Terapia y antropología
La sanación también domina en el drama familiar y erótico titulado Hot Milk, ópera prima de la guionista de Ida, Rebecca Lenkiewicz, que no pudo evitar lanzarse a filmar. El intento de la debutante consiste en indagar el asfixiante vínculo de una madre con su hija. La última asiste a la primera por sus parálisis; su vida está abocada únicamente a cuidar a su madre.
Toda la historia se circunscribe a la estadía en una zona marítima de Almería, España, porque ahí atiende un terapeuta francés, cuyos métodos resultan sospechosos, más allá del prestigio que lo rodea y el dinero que pide a cambio por sus servicios. Todo cambia durante un día de playa, cuando la “eterna estudiante de Antropología”, como la describe su madre, conoce a otra mujer un poco mayor y se enamora.

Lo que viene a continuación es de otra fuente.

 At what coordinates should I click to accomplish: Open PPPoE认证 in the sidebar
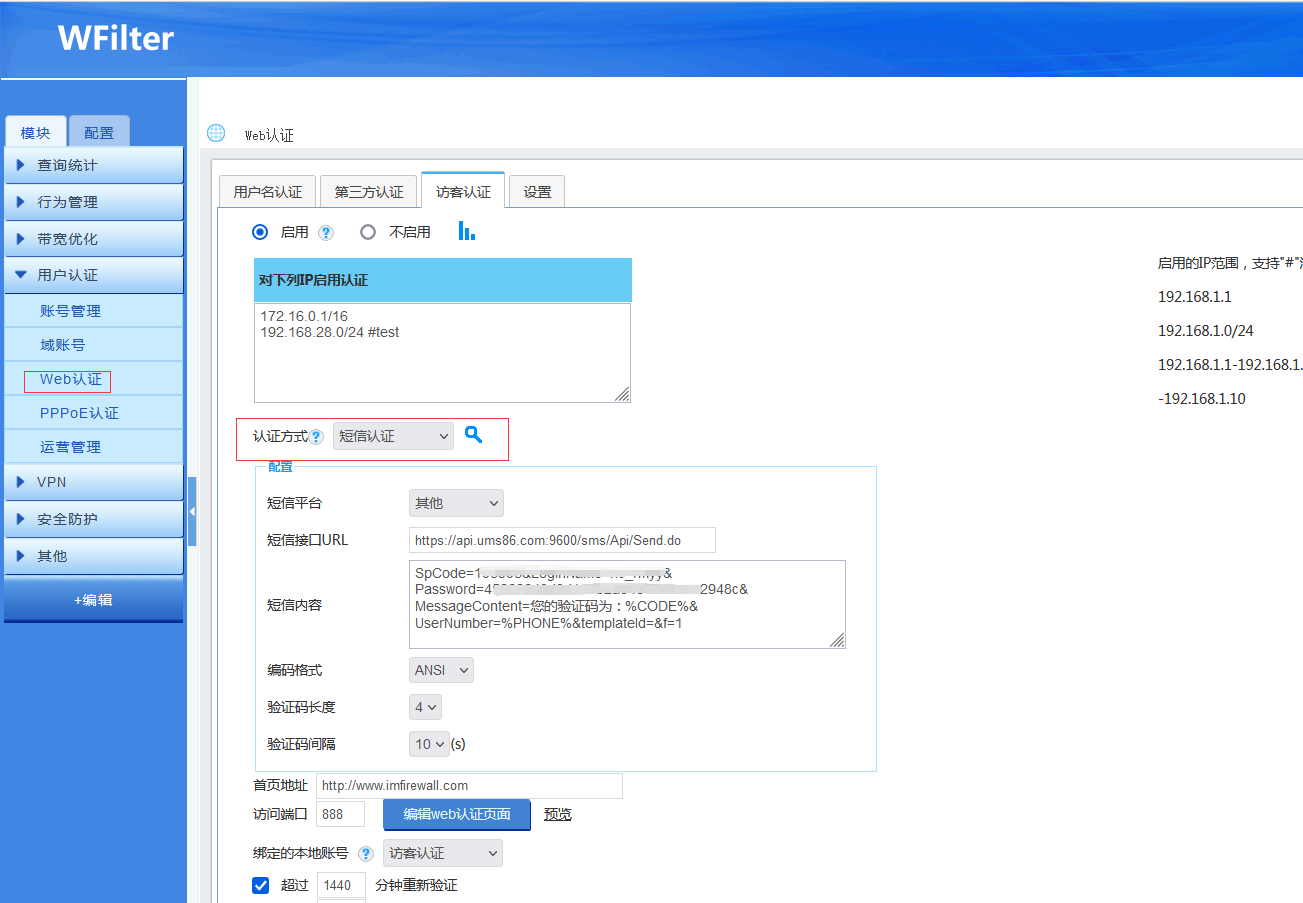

Si el ridículo acecha en la grandilocuente película de Tykwer, en la de Lenkiewicz fagocita cada secuencia en la que se pretende sorpresa, transgresión, clarividencia. El desordenado y arbitrario guion no se beneficia ni siquiera del montaje, como tampoco el despropósito es neutralizado por sus cuatro intérpretes principales: Emma Mackey, Fiona Shaw, Vicky Krieps, Vincent Pérez. El disparate involuntario es permanente, a tal punto que se podría llegar a concebir que lo que aparece en pantalla es en verdad una comedia disfrazada de drama.
La otra película ya estrenada en competencia proviene de China, se llama Viviendo la tierra (Sheng xi zhi di) y está dirigida por Huo Meng. La tercera película del cineasta es un retrato meticuloso de la vida en una aldea china a principios de la década de 1990, etapa inicial de la transformación económica y social que define la actualidad de ese país. El punto de vista elegido es el de un niño de 10 años cuyos padres han decidido trasladarse a Shenzhen para trabajar mientras él queda bajo la tutela de su abuela.

La observación de un ritual mortuorio que abarca los primeros 40 minutos, la relación del niño con su abuela, que es siempre un contrapunto de la atención que se les dispensa a todos los habitantes de la aldea, y un plano final que también empieza con el fin de otro entierro permiten no solamente reconocer el rigor formal del cineasta -cuya predilección por el plano secuencia es ostensible- sino también el esmero por dejar una imagen antropológica de una época.
Es tan sencillo darse cuenta cuando un cineasta ha trabajado sobre sus materiales y sabe lo que quiere. El cine es un régimen de luz al servicio del conocimiento del mundo y de nosotros en él. Huo reestablece en varias secuencias ese privilegio, que es epistemológico y, más aún, es ético.